■ Work required ■
At the line with "Switch to large", start transcribing; stop after the last line of the data below. Keep it exact and leave pictures out.

##### Material supplied #####

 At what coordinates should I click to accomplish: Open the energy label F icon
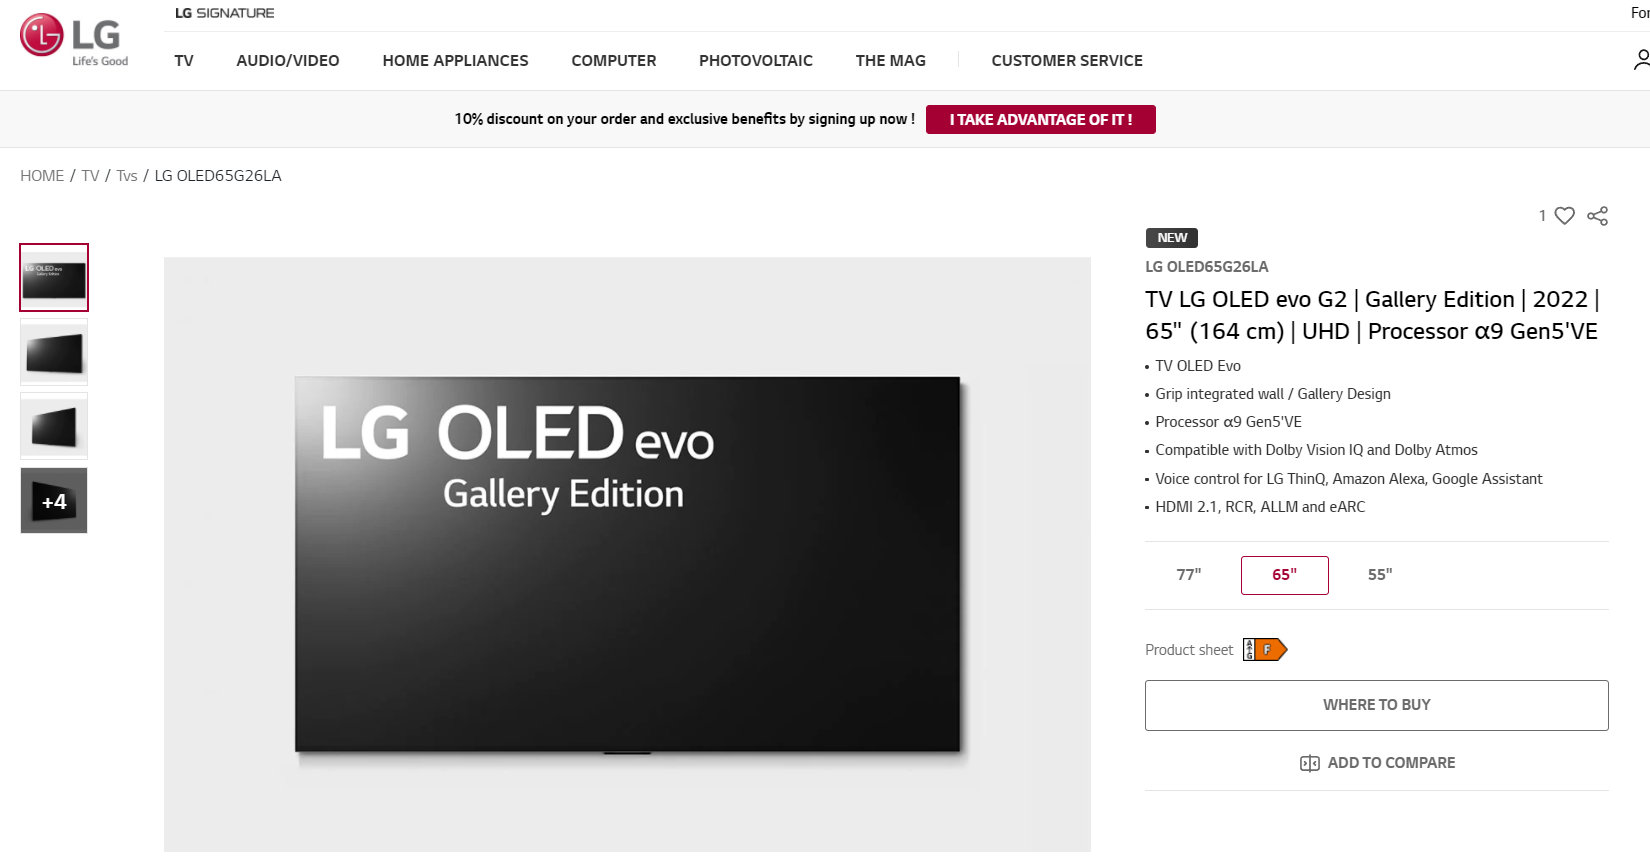point(1265,650)
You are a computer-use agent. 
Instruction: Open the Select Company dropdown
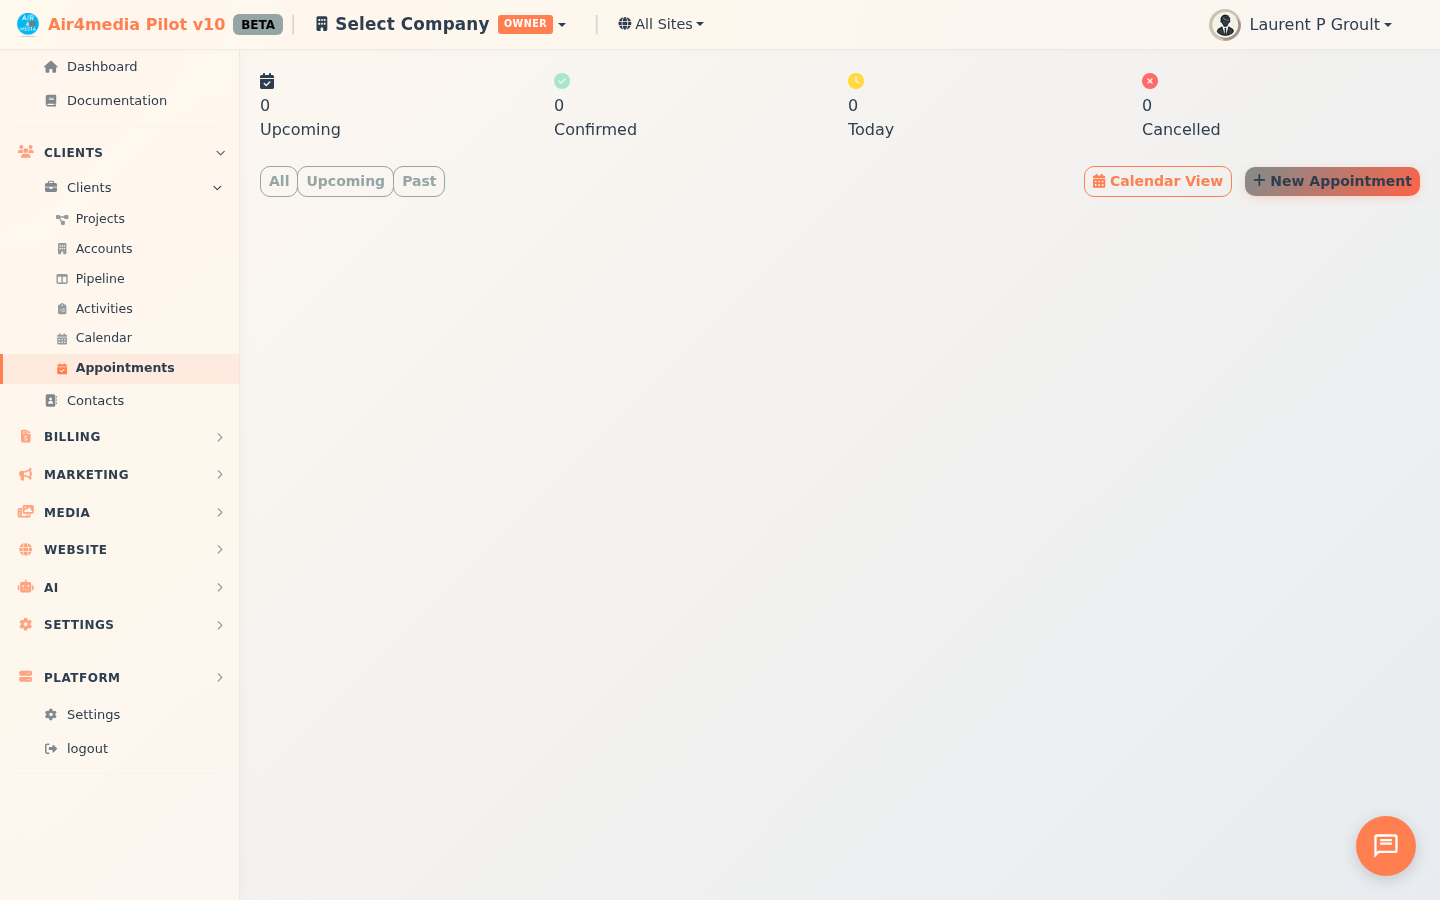[440, 24]
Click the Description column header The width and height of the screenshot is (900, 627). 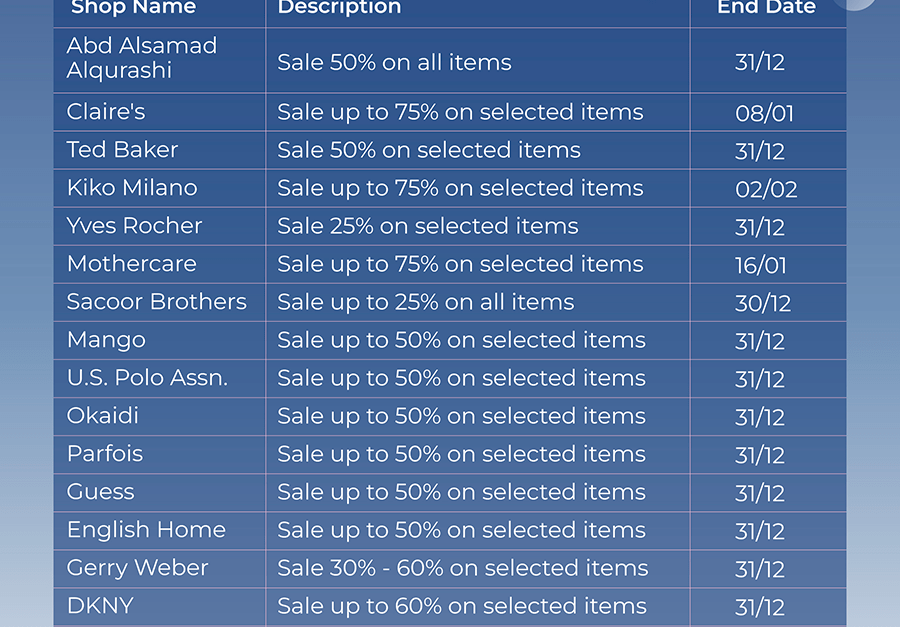coord(339,8)
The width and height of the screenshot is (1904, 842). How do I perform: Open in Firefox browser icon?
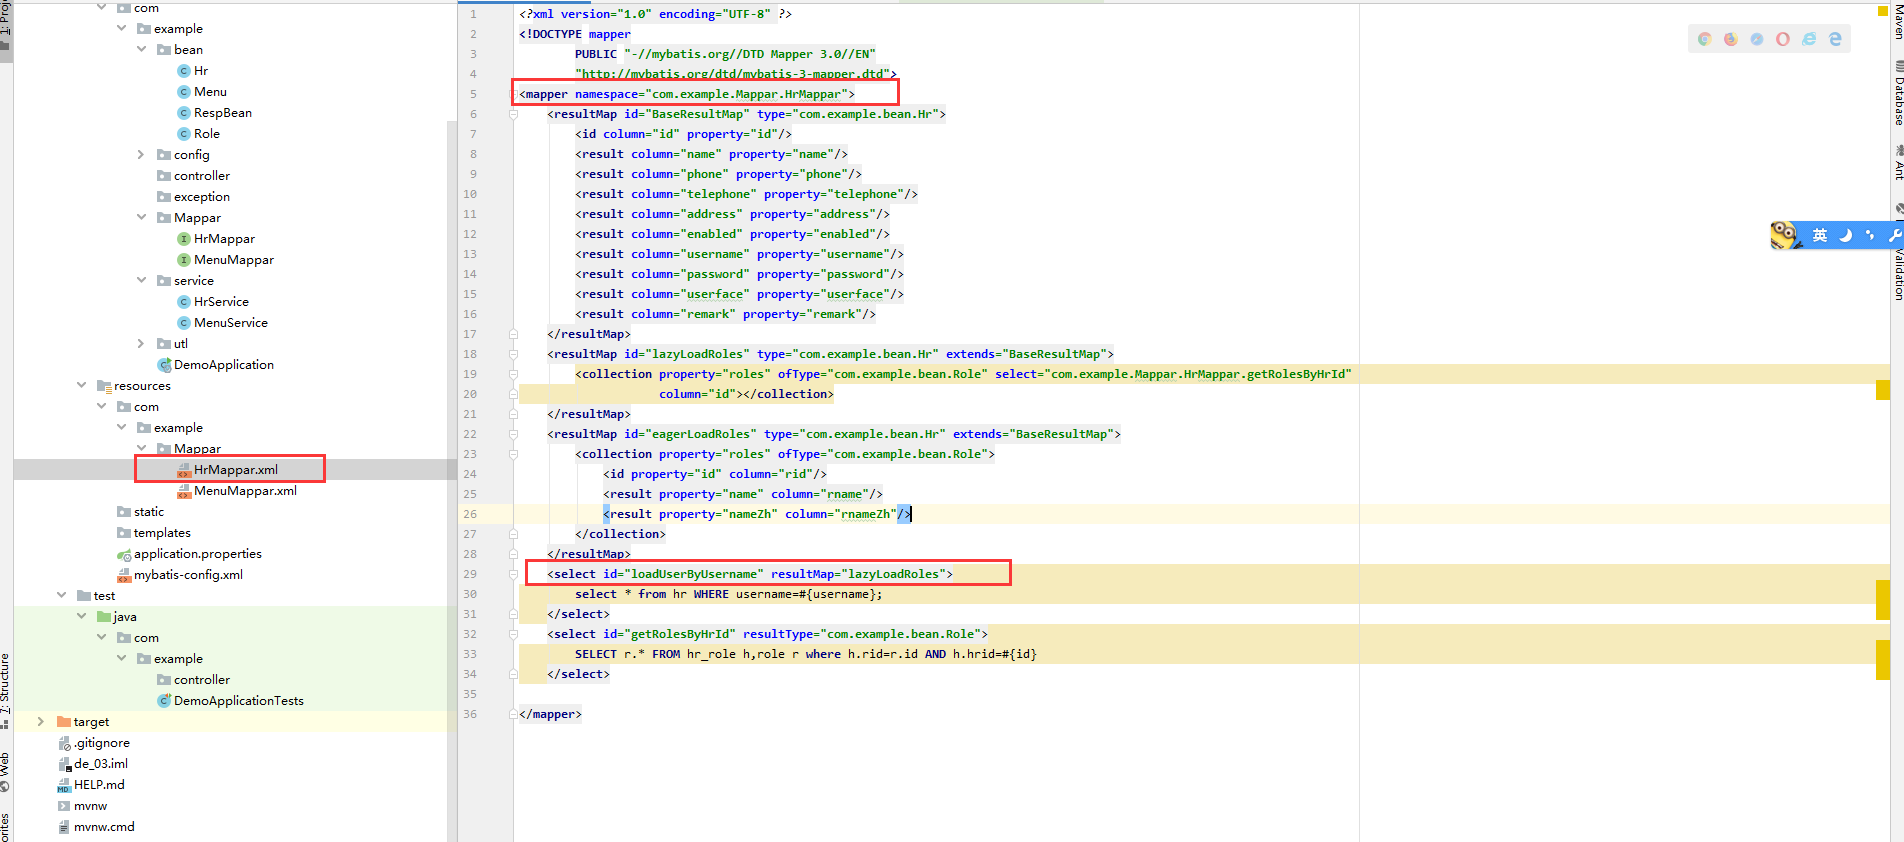tap(1730, 39)
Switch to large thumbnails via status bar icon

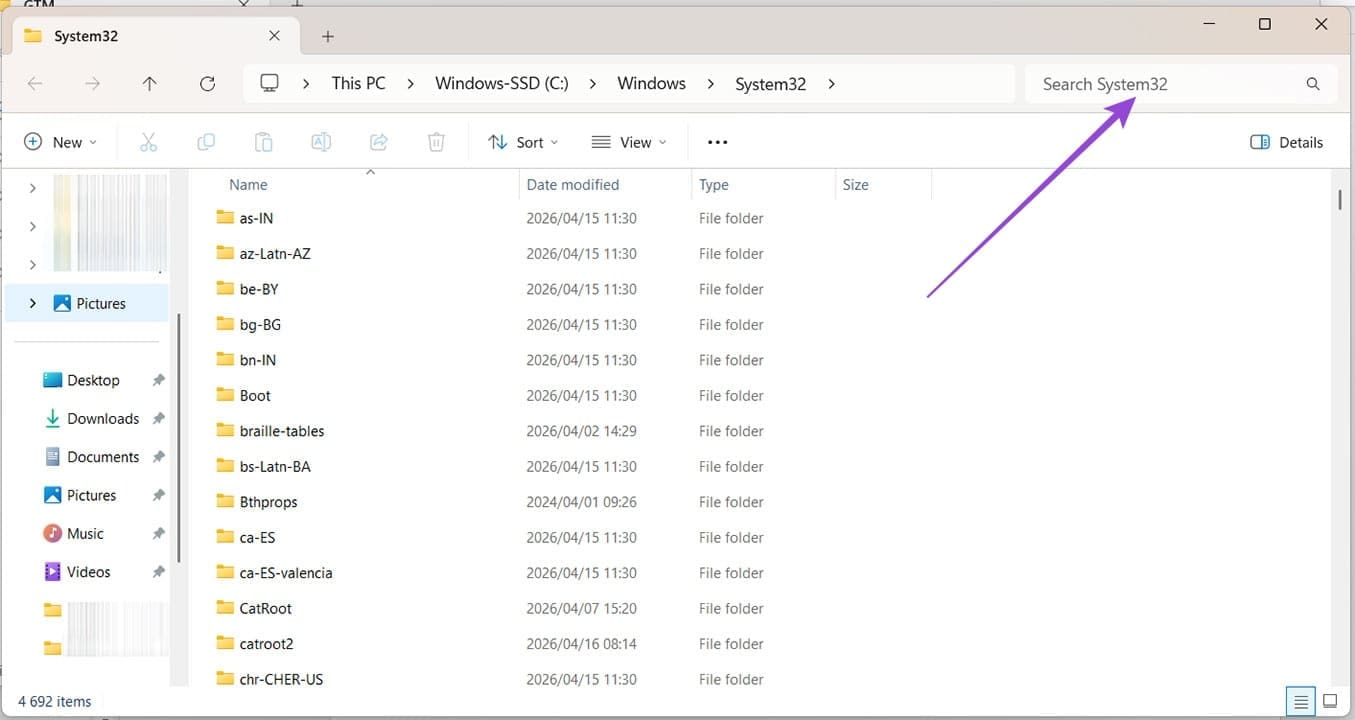click(1330, 701)
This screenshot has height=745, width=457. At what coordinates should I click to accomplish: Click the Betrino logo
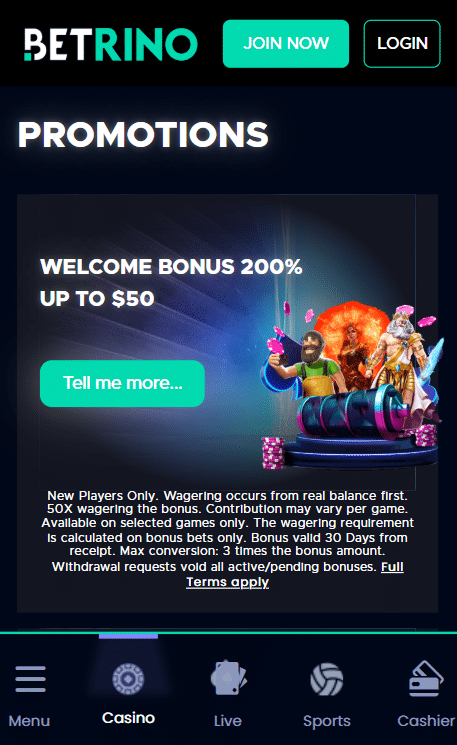pos(111,44)
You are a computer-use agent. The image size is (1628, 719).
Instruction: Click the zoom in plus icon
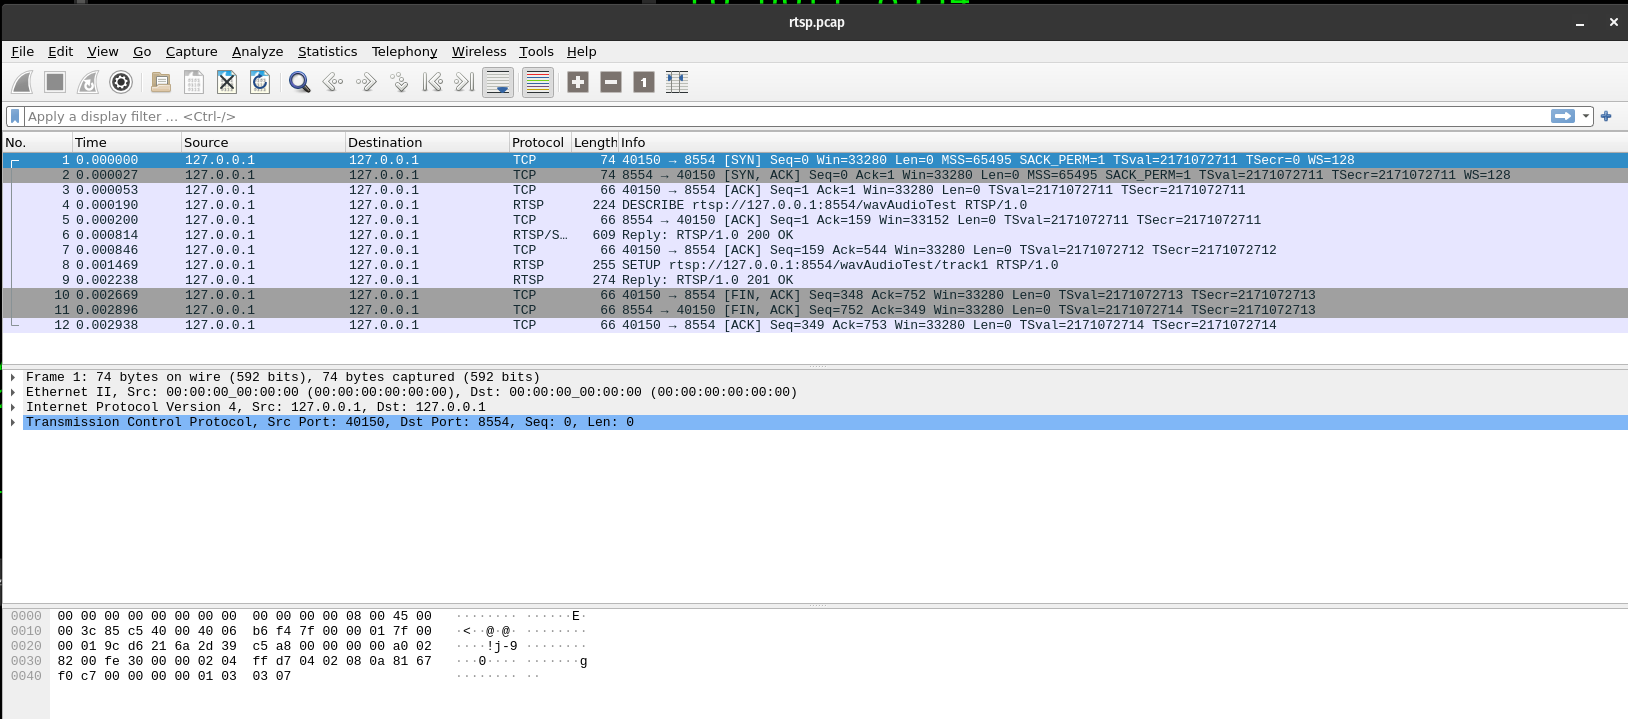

#####

■ Task result ■
Switch to large thumbnails via status bar icon

click(1330, 701)
This screenshot has height=745, width=457. At what coordinates should I click to accomplish: Click the Betrino logo
pos(111,44)
You are a computer-use agent. The image size is (1628, 719).
Instruction: Click the zoom in plus icon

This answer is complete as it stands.